Süreç öyle bir hale geliyor ki verimli olmayan bir üretimi sürdürebilmek mümkün değildir. Neticede esas olan firmaların ayakta kalabilmesi para kazanabilmesi ve üretime devam edebilmesi esası üzerine kurulmuştur. Ürün özelinde konuşalım, irdeleyelim konuyu… Ordumuzun milli piyade tüfeğine ihtiyacı vardı. Bunun için tasarımcılar oturdu dünya üzerindeki mevcut piyade tüfeklerini de analiz ederek bir tüfek tasarımı yaptı.
İşte Türk ordusunun kullandığı MPT-76 piyade tüfeği ile diğer önde gelen orduların kullandığı piyade tüfekleri arasında teknik özellikler açısından karşılaştırmalı bir analiz tablosu:
Bu tabloya göre 4,1 kg ile ağır bir tüfek olarak pazardaki yerini aldı. Bu noktada verimlilik ve pazar içerisinde tercih edilme sürecinin analizi başladı. Başka ordularda bu ağırlık 3,3 Kg civarında iken bizim tasarımınız bu şekilde sürdürülebilir bir noktada olamazdı.
Böylece bizim tasarımız da dünya tüfekleri arsındaki önemli yerini almış oldu. Dünya pazarında yerini alması neden önemli sorusu akla geliyor burada; çünkü bu üretimin sürdürülebilir olması gerekiyor. Türk silahlı kuvvetleri 600 bin personelden oluşuyor yani toplamda 600 bin tüfek üretilmesi halinde bunu üreten bantlar farklı bir üretime yönelecek. Bunu seri ve devamlı olması ne ile sağlanır? Diğer ülkelere bunu üretmek ve satmakla… işte tüm süreçte bunun önemi büyüktür. Verimli imalatın önemli şartı sürekli olmasıdır. Bu şekilde otomasyon ve kalite süreçleri de gelişir, hammadde ve diğer girdiler planlı ve daha ekonomik elde edilir.

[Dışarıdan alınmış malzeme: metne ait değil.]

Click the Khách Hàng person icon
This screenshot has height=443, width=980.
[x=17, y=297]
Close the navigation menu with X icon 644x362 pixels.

Büyük problemlerimizden biri maalesef sipariş miktarları olmuştur bu süreçte çünkü maalesef doğası gereği savunma ürünleri büyük çoğunlukla arge ürünü olduğundan ilk önce küçük miktarlarda üretimler istenmiştir. Bir üretim hattını bir ürüne ayarlayıp, kurgulayıp kısa zaman diliminde değiştirmek hiçbir üretici için istenen bir süreç değildir. Birde bu iş için yatırım gerekiyorsa hepten konu olumsuz mecraya girmiş demektir. Bunları nasıl aştık bu tam bir analiz ve iş planı yönetimi oldu… Tüm alt yüklenici ve tedarikçi envanteri tek noktada paylaşarak ulaşılabilir olması sağlandı, işte bu bizi bu envanterden tüm şirketlerimizin faydalanabileceği bir düzeye getirdi. Tedarikçi geliştirme sistemleri önemli bir süreç halini aldı ve halen devam etmektedir. SAHA İstanbul bunu yani tedarikçi envanteri ile kurumların ihtiyaçlarını eşleştirmeyi mükemmel şekilde yapabilmektedir.
Böylece hem savunma sanayimizin sürecini hem de geçtiğimiz yazıda tarif ettiğimiz savunma envanterimizden MPT'nin özelliklerini paylaşmış olduk. MPT envanterimizde şu anda 125.000 adet civarında bulunmaktadır.